Osborne: Rich richer because of monetary policy

The rich have become richer because of the UK’s policies of low interest rates and quantitative easing, former Chancellor George Osborne has said

Talking to Bloomberg TV, he said that UK monetary policy had made “life difficult for ordinary savers”.

The policies were brought in after the banking crisis of 2008 and the subsequent recession.

He said the policies had been “very necessary” to keep the economy strong, but their impact had to be mitigated.

It is not a novel observation that the UK’s monetary policy has largely benefitted the wealthy, via higher share prices and higher house prices, and disadvantaged savers who are now earning hardly anything at all on their savings.

But while he was chancellor, until his recent sacking by new Prime Minister Theresa May, Mr Osborne’s emphasis was always on the necessity of staving off recession and keeping the economy growing.

Today he said: “We need to offset the very necessary loose monetary policy, and the distributional consequences that is having. Essentially it makes the rich richer and makes life difficult for ordinary savers.”

Full story on the BBC Website

What monetary policies is he talking about?

He doesn’t explicitly say. So here’s a list of three policies from his time as Chancellor of the Exchequer.

Low interest rates

Not necessarily Osborne’s monetary policy to blame here, as it’s the Bank of England that sets the rates. However they have an inflation target, and while inflation is close to zero there is little rationale for interest rates to be much more than zero either. Except that there is a good deal of collateral damage. For a start the whole pensions industry is exposed to interest rates, in particular their financial health is assessed by valuing liabilities (future payments to pensioners) as if cash were put aside today gathering interest through investing into government bonds until each payment. The lower the interest rate, the more the pension fund must have invested.

It’s easy to say that pension funds are the problem of employers. And employers do frequently make special payments into pension funds for this reason. But as we saw with BHS, sometimes there’s no money left.

It’s not just pension funds. Pensioners buying annuities – turning a pension saving into a regular payment till death – have found these getting more and more expensive. When long term interest rates were at around the 8% level, annuity ratios (the ratio between the amount paid in to the annuity and its annual payment back again) was around 15. These days it’s more like 25, depending on how inflation-proof the payments are.
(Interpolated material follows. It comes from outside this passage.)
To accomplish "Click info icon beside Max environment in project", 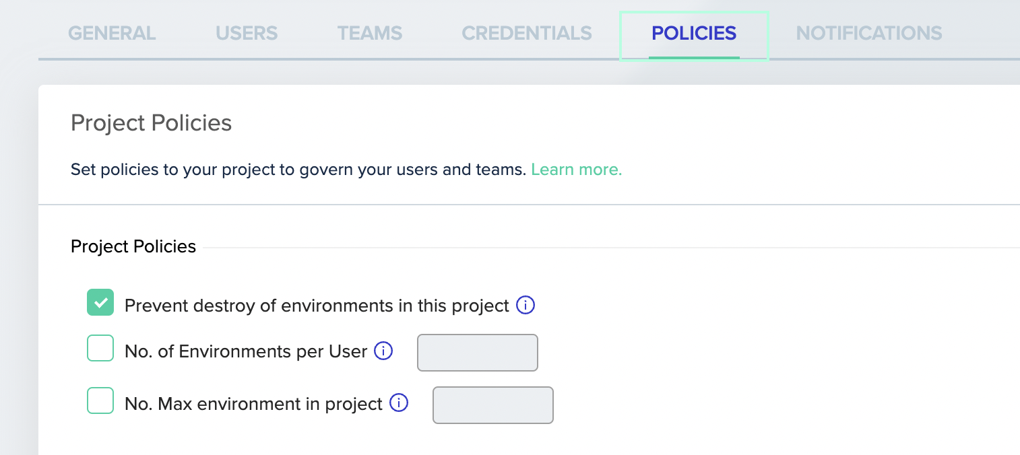I will [x=399, y=403].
In short, pensions have fallen by something like 35%.

Savers also suffer low returns when rates are low. Borrowers should rejoice, however, because borrowing rates have also fallen. But not to the near-zero rates savers are seeing.

Quantitative Easing

Interest rates have reached zero. Effectively. In some countries they are lower than that – you have to pay to lend money to your government. Which might lead us to wonder why we don’t just keep cash under the mattress. Well, it’s an option. So what the central bankers have done instead is to create more money. It’s computed as a debt but it is never likely to be repaid. The central banks (the Bank of England in the UK) basically lend money to the government that they have created from nothing. The government uses that to buy assets from banks, usually commercial debt, so that the cash starts flowing through the financial markets. Why? To provide liquidity. So that banks can lend it to you and I.
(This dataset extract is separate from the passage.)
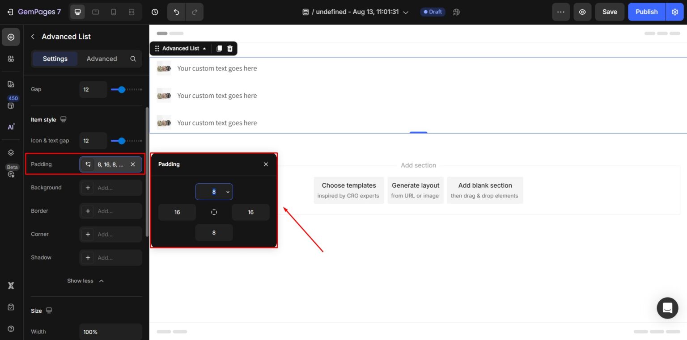Clear the Padding value with the X
The height and width of the screenshot is (340, 687).
133,164

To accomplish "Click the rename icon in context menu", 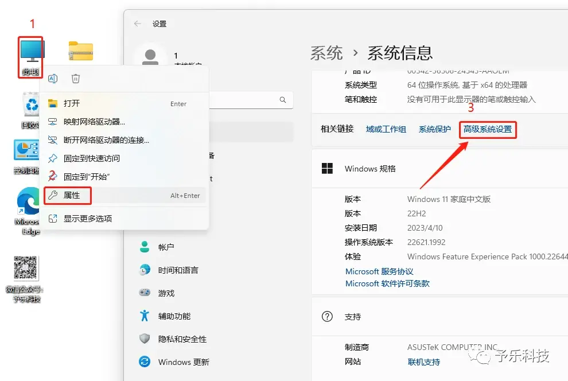I will (x=53, y=79).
But what actually happened wasn’t the “trickle-down effect” intended, but a rise in asset prices. Positive Money calculated that in the UK £375 billion of QE increased GDP by only £23-28 billion. The beneficiaries were property investors and financial market investors.

House price inflation

The new money created by QE, coupled with lowering interest rates and a history, certainly pre-2008, of ever increasing mortgage lending meant that money was flowing into the property market faster than ever. House prices rose fast, effectively cutting a whole layer of savers out of the housing market. And to add insult to injury, rents also rose, especially in London, where UK house price inflation was highest. The government’s response? Help-to-buy.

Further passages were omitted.